Les contre-funérailles de Jakub Polák: la lutte continue. Photo de Saša Uhlová, avec son autorisation.

Deux jours seulement après la nouvelle du décès de Jakub Polàk, le 27 septembre, Romea News a annoncé [en tchèque] que le propriétaire des immeubles de Přednádraží, Oldřich Roztočil, qui avait soutenu les habitants, avait fait une tentative de suicide. M. Roztočil a été l'objet d'un harcèlement constant par les autorités depuis son refus d'exécuter les ordres d'expulsions. Les services de l'équipement de la ville lui ont dressé une amende de 30,000 CZK [en tchèque], lui ont donné l'ordre de procéder aux réparations du bâtiment (réparations inutiles étant donné la situation non résolue des égouts), en enfin lui ont ordonné de démolir l'un des immeubles dans un délai de deux semaines, délai impossible à tenir au vu du coût de l'opération qui s'élève à 4 millions de CZK (le premier devis d'une entreprise de bâtiment atteignait le montant exorbitant de 26 millions de CZK). M. Roztočil se remet et son état de santé est actuellement stable.

Oldřich Roztočil discute avec les porte-paroles des habitants de Přednádraží et des activistes. Photo de Daniela Kantorova.

Plus récemment, les  services de l'équipement d'Ostrava ont commencé à mettre des scellés sur les immeubles de Přednádraží [en anglais] et à en interdire l'entrée aux résidents. Tous les habitants se sont réfugiés dans l'immeuble “numéro 8″, et ont l'intention d'y rester jusqu'à ce que les fonds nécessaires à la réparation des immeubles et du système d'égouts soient débloqués. Les résidents continuent de subir la pression des travailleurs sociaux qui menacent de leur retirer leurs enfants. Ils ont aussi des raisons de craindre pour leur sécurité car les immeubles abandonnés restants font l'objet de pillages, en particulier les composants métalliques qui peuvent être vendus. Ce type de pillages rend les immeubles abandonnés moins sûrs et de plus accroît le futur coût des réparations ; malgré cela la police d'Ostrava n'a pas prévu de protéger les lieux.

 

L'immeuble n° 8 de Přednádraží. Photo de Daniela Kantorova.

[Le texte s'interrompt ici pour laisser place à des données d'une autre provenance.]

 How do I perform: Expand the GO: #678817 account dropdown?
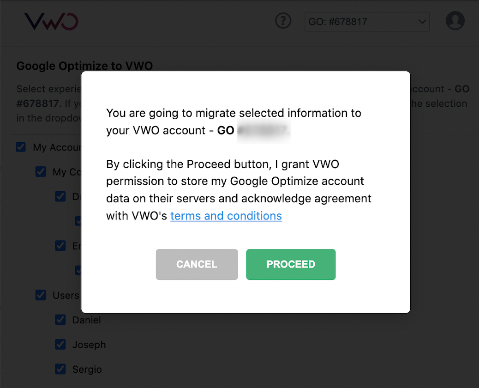pyautogui.click(x=367, y=22)
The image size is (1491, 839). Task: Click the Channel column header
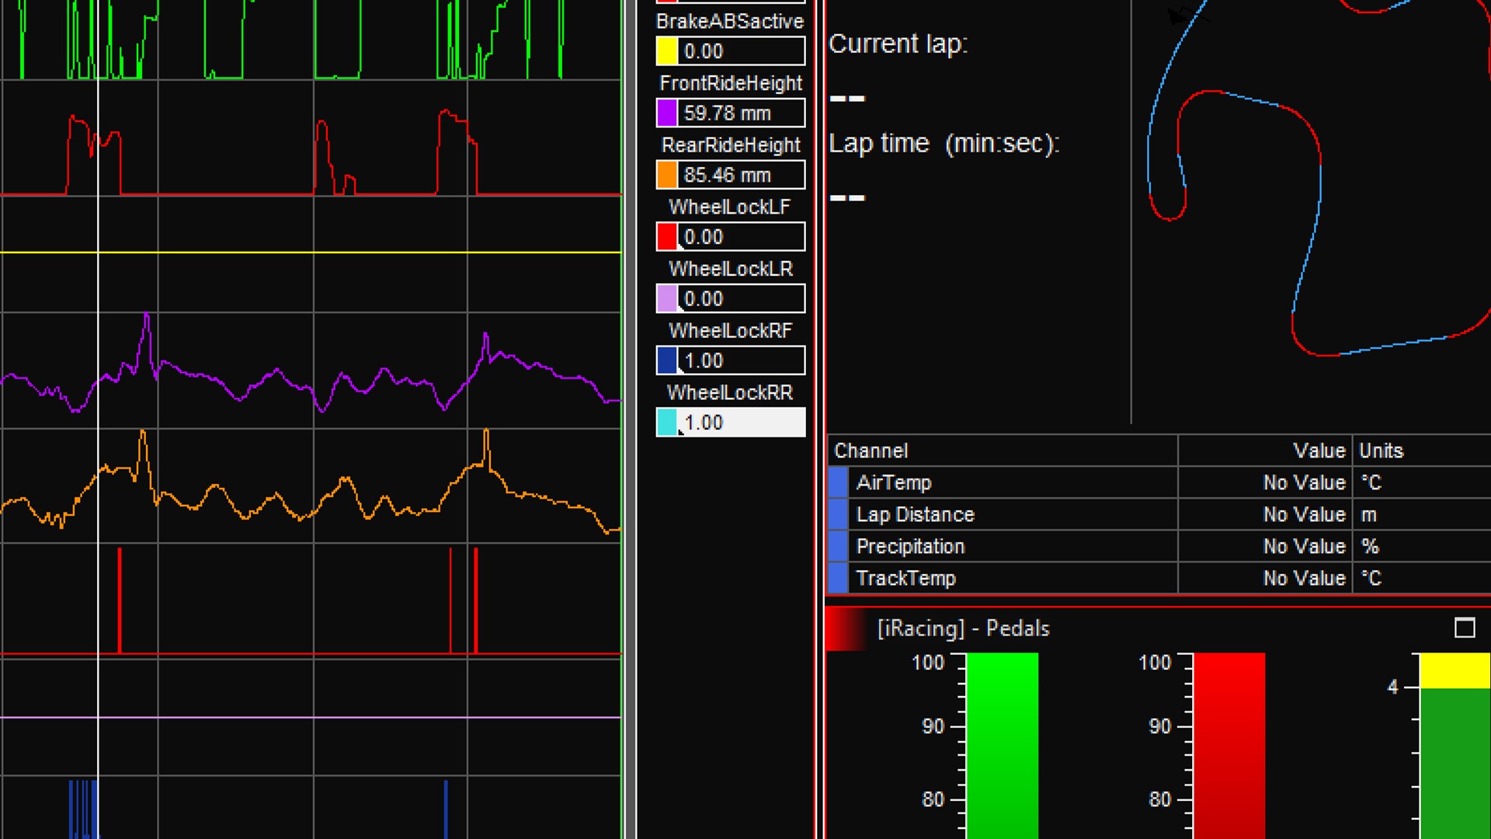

Au fur et à mesure que la pression monte, les alliances se renforcent.

Un nouveau groupe civique, SOS Přednádraží [en tchèque et anglais] a lancé une pétition qui a déjà recueilli 277 signatures, d'individuels pour la plupart, mais aussi de quelques groupes et associations, dont le Comité Tchèque d'Helsinki [en anglais] et Cokovoko un duo de hip-hop.

Lors de la première marche pour la Dignité des Roms [en anglais] qui a eu lieu à Prague le 7 octobre, des membres de SOS Přednádraží ont lu une déclaration de soutien à Přednádraží. Quelques activistes de Prague se sont rendu à Přednádraží  pour surveiller les immeubles. Martin Škabraha [en tchèque], porte-parole de l'organisation des libertés civiques ProAlt, et un professeur de philosophie de l'Université d'Ostrava ont prévu une débat sur Přednádraží à l'université.

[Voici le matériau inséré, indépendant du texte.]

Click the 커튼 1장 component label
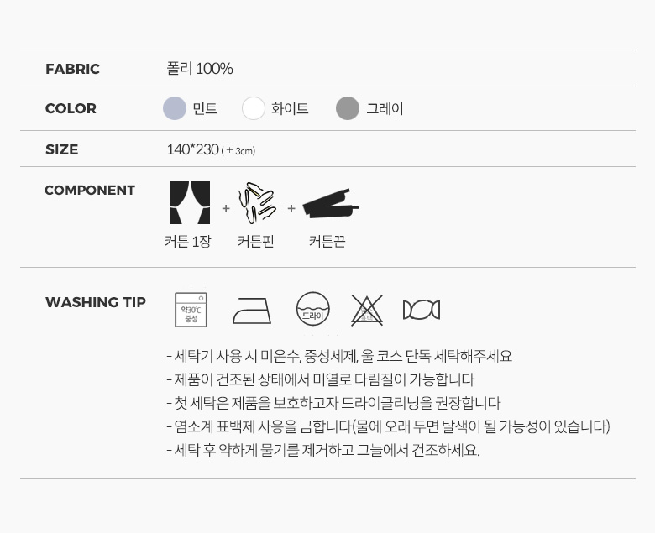coord(188,241)
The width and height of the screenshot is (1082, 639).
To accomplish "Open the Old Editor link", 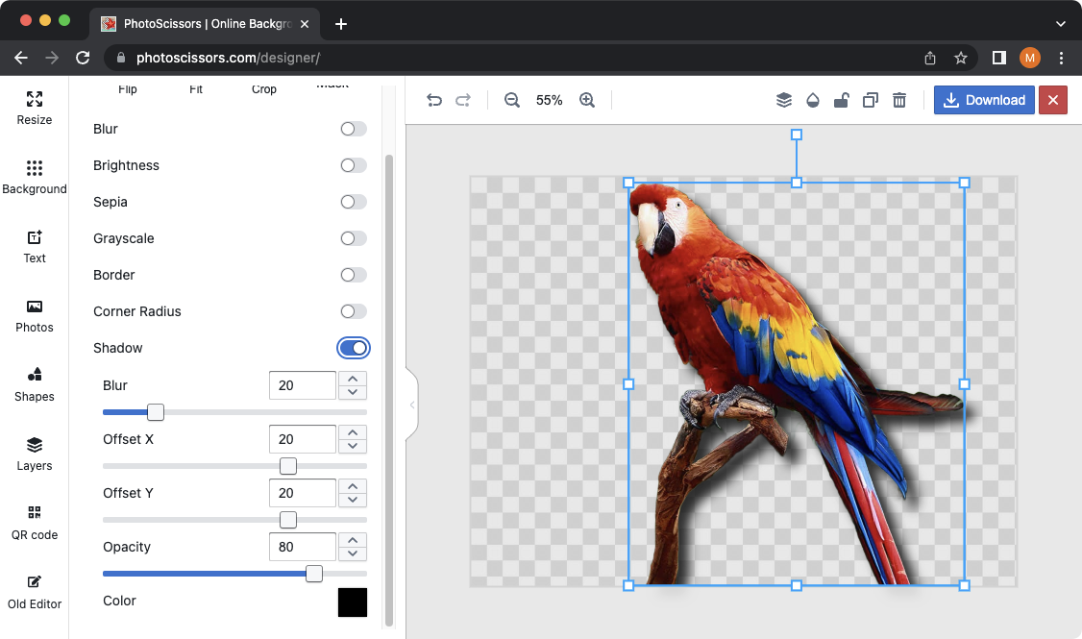I will tap(35, 592).
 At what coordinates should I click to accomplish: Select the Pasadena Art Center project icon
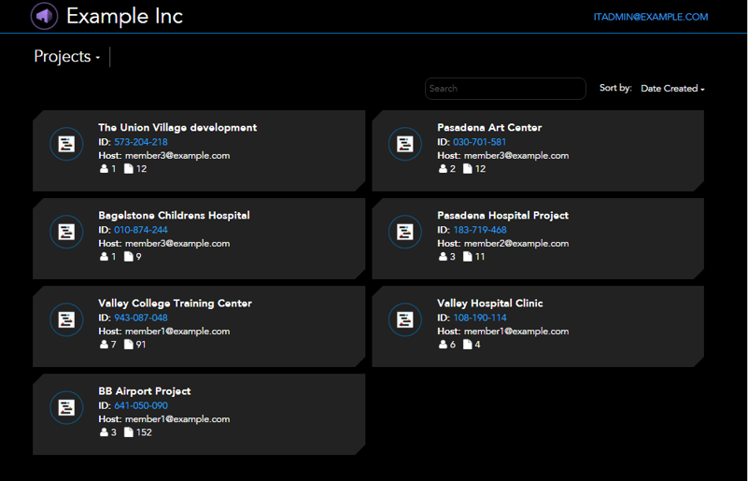405,144
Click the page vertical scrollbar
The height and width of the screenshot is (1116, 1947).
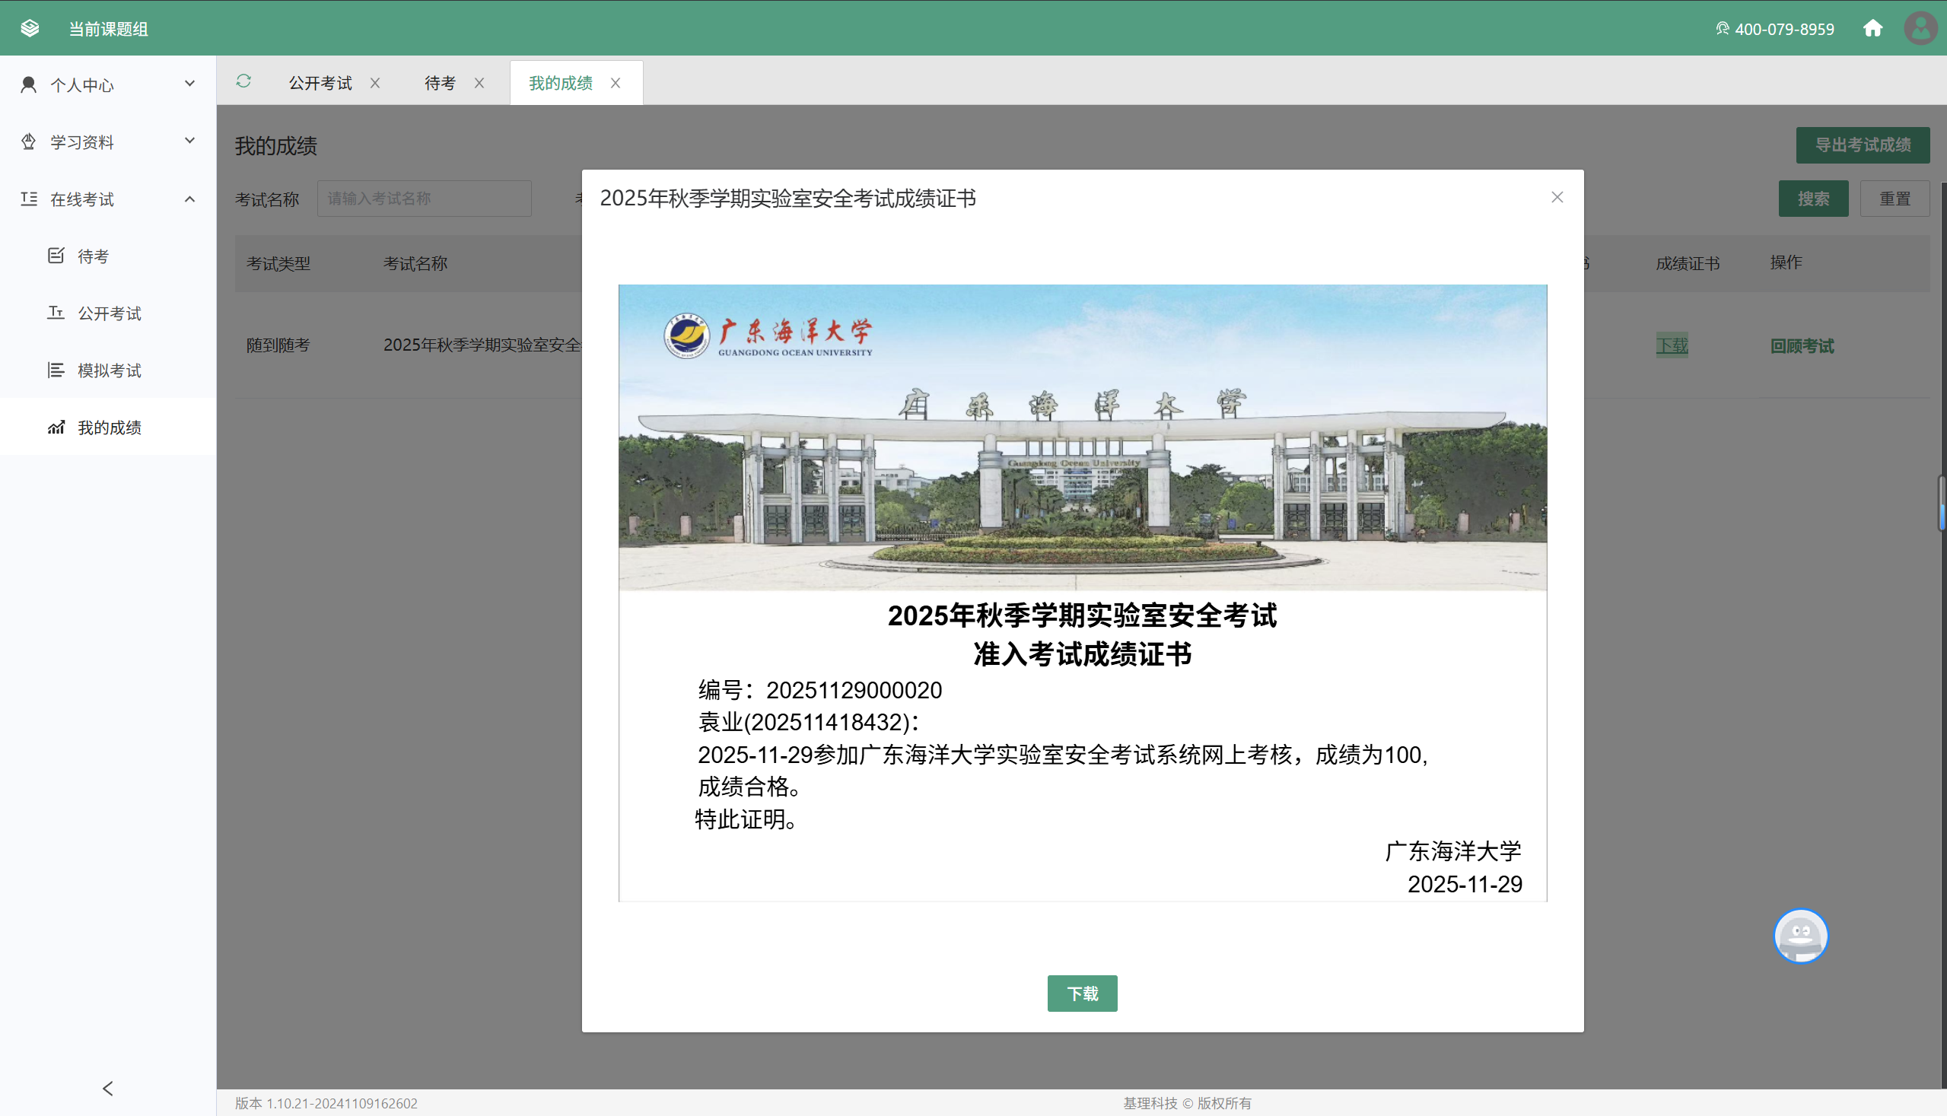click(x=1942, y=503)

En ce moment à Přednádraží, malgré tous ces reculs dramatiques, il y a un vent d'espoir, et la solidarité se renforçant les autorités ne se rendent pas compte d'une chose : l'absurdité de leurs actions devient évidente pour un public de plus en plus nombreux, ce qui, à long terme, renforcera le soutien accordé au mouvement de défense des droits civiques des Roms.